PAGE EXTRACT -

The agent interacts with the environment using a typed Action model.

Action Type Payload Description Allowed Values
classify_ticket Categorize the issue refund, technical_issue, login_issue, general_inquiry, feedback, security
assign_priority Set business priority low, medium, high
generate_response Draft a text response Any string (e.g., "I'm sorry for the inconvenience...")
search_kb Query internal policy Returns technical/billing policy facts
ask_clarification Request missing info Used for vague tickets to unlock resolution
resolve Close the ticket {} (Requires classification, priority, and response)
escalate Direct to senior level {} (Appropriate for high-sentiment/emergency)

Observation Space

The environment returns a comprehensive state dictionary in every step.

Key Type Description
ticket_text string The raw customer inquiry text.
sentiment string Customer mood: angry, panicked, curious, happy, concerned, neutral.
status string Lifecycle state: open, closed, session_complete.
priority string The currently assigned priority.
classification string The currently assigned category.
steps_taken int Number of actions performed on the current ticket.
sla_limit int Maximum steps allowed for this ticket type.
total_reward float Cumulative reward across the entire 3-ticket session.
last_step_status string Result of the previous action: success, failed, neutral.

PROVIDED RECORDS -
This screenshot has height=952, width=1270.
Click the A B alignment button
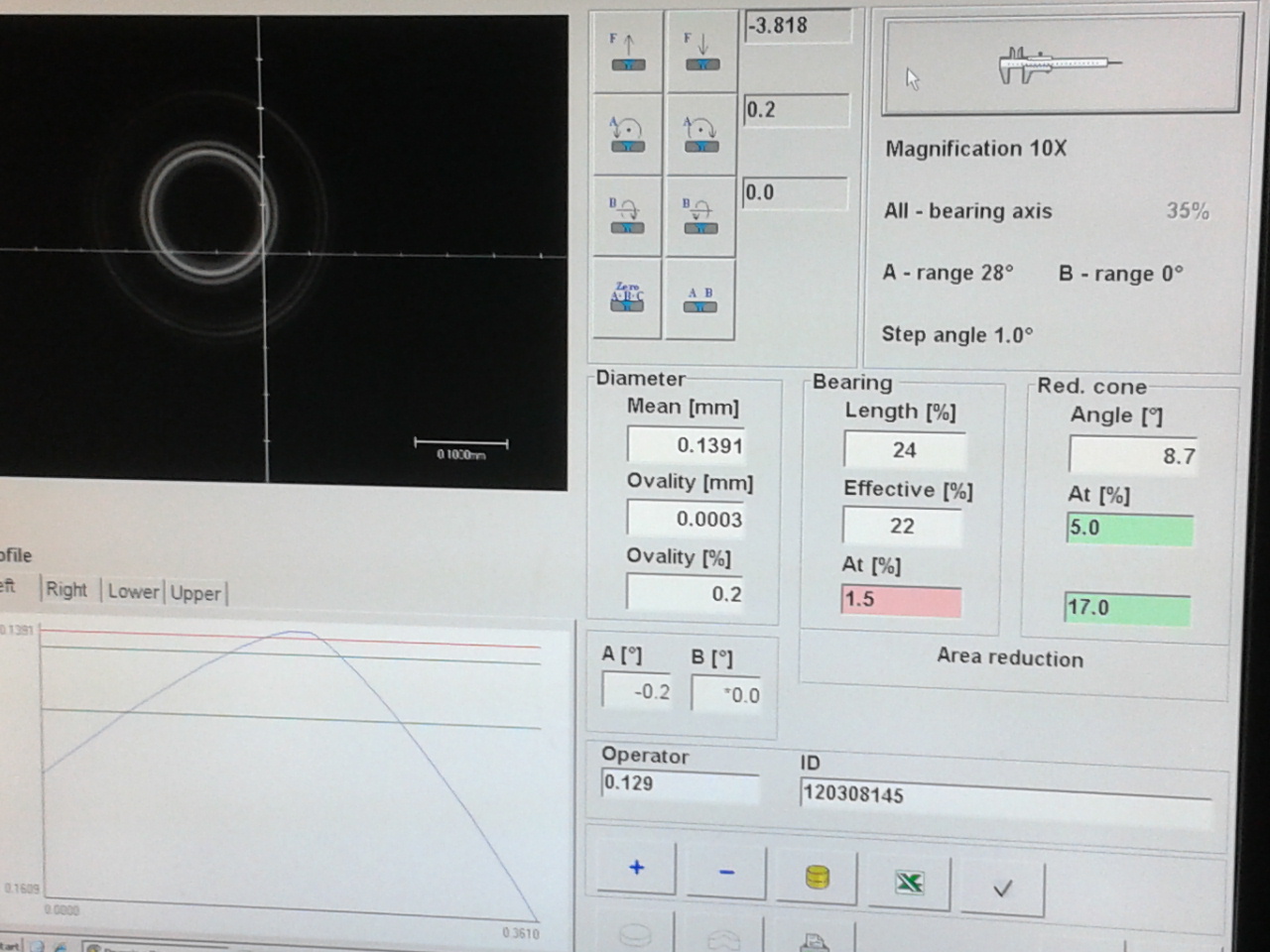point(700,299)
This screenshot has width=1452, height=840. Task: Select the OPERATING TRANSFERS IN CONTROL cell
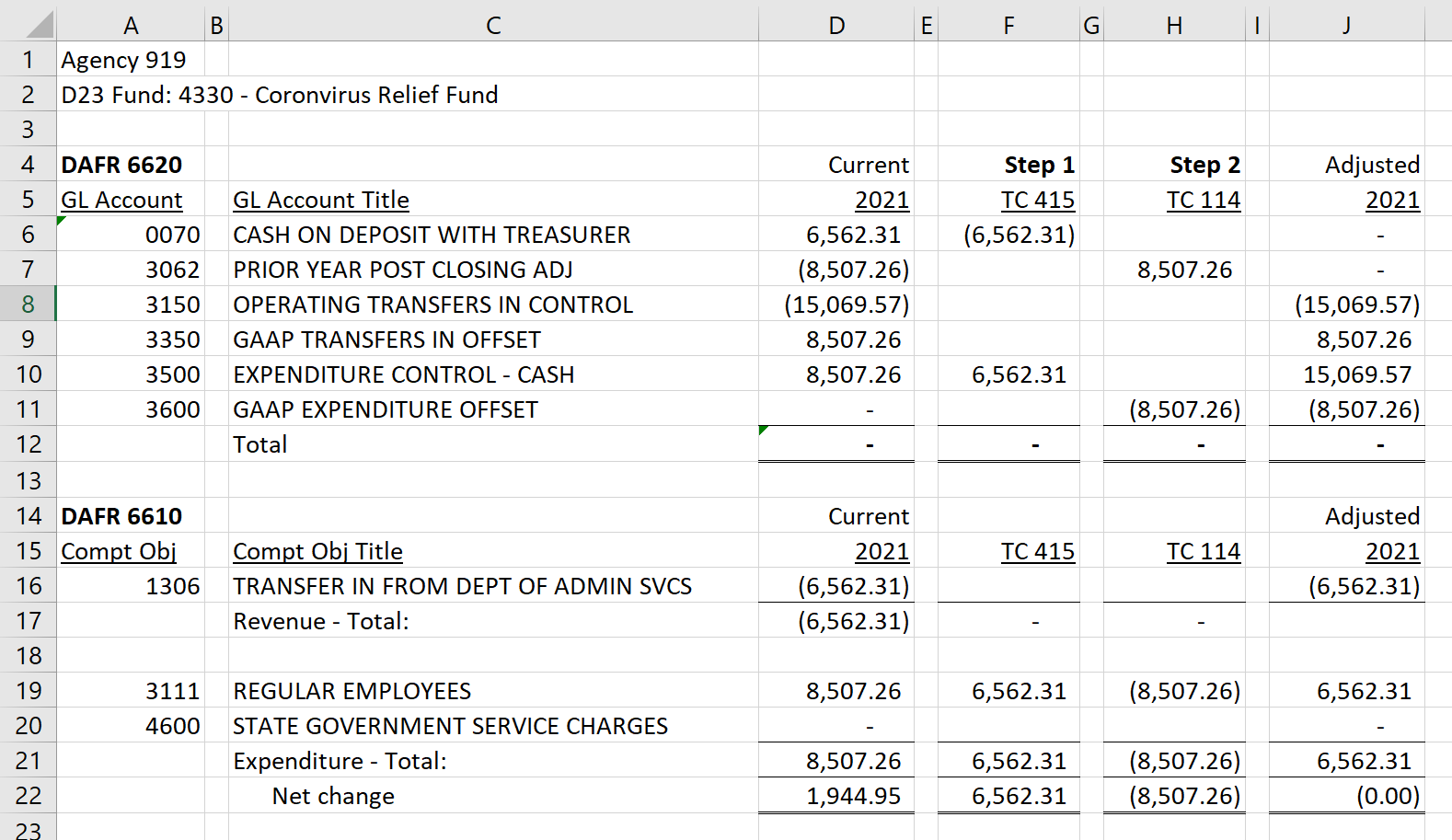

...

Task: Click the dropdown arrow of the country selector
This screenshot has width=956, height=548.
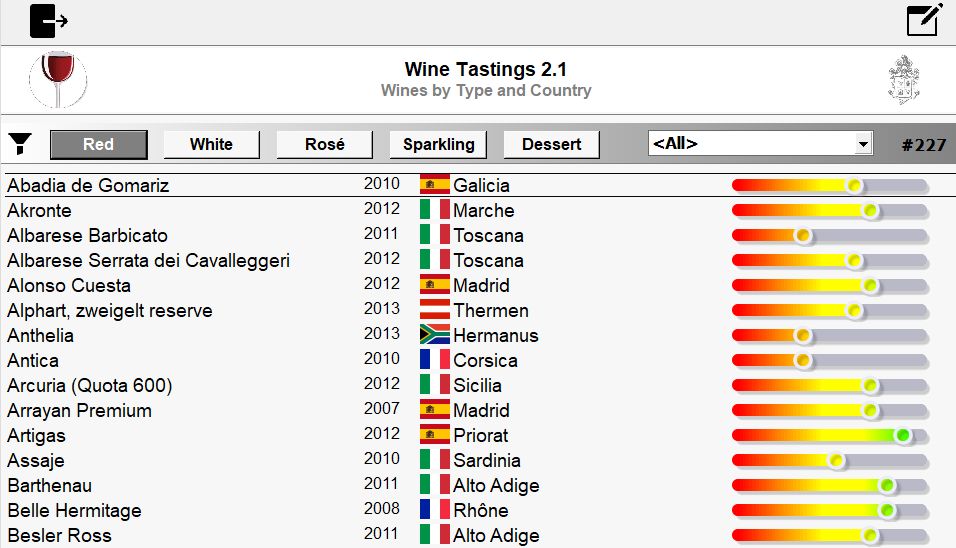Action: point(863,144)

EXERCISE TASKS -
**A.** In the support-ticket environment reference, which values can the assign_priority action set?
**B.** Write out the stretch from "status string Lifecycle" through "this ticket type." in the support-ticket environment reference, switching "Maximum steps" to "Maximum actions".
The listing plays no part in this work.

CORRECT ANSWERS -
**A.** Low, medium, and high.

**B.**
status string Lifecycle state: open, closed, session_complete.
priority string The currently assigned priority.
classification string The currently assigned category.
steps_taken int Number of actions performed on the current ticket.
sla_limit int Maximum actions allowed for this ticket type.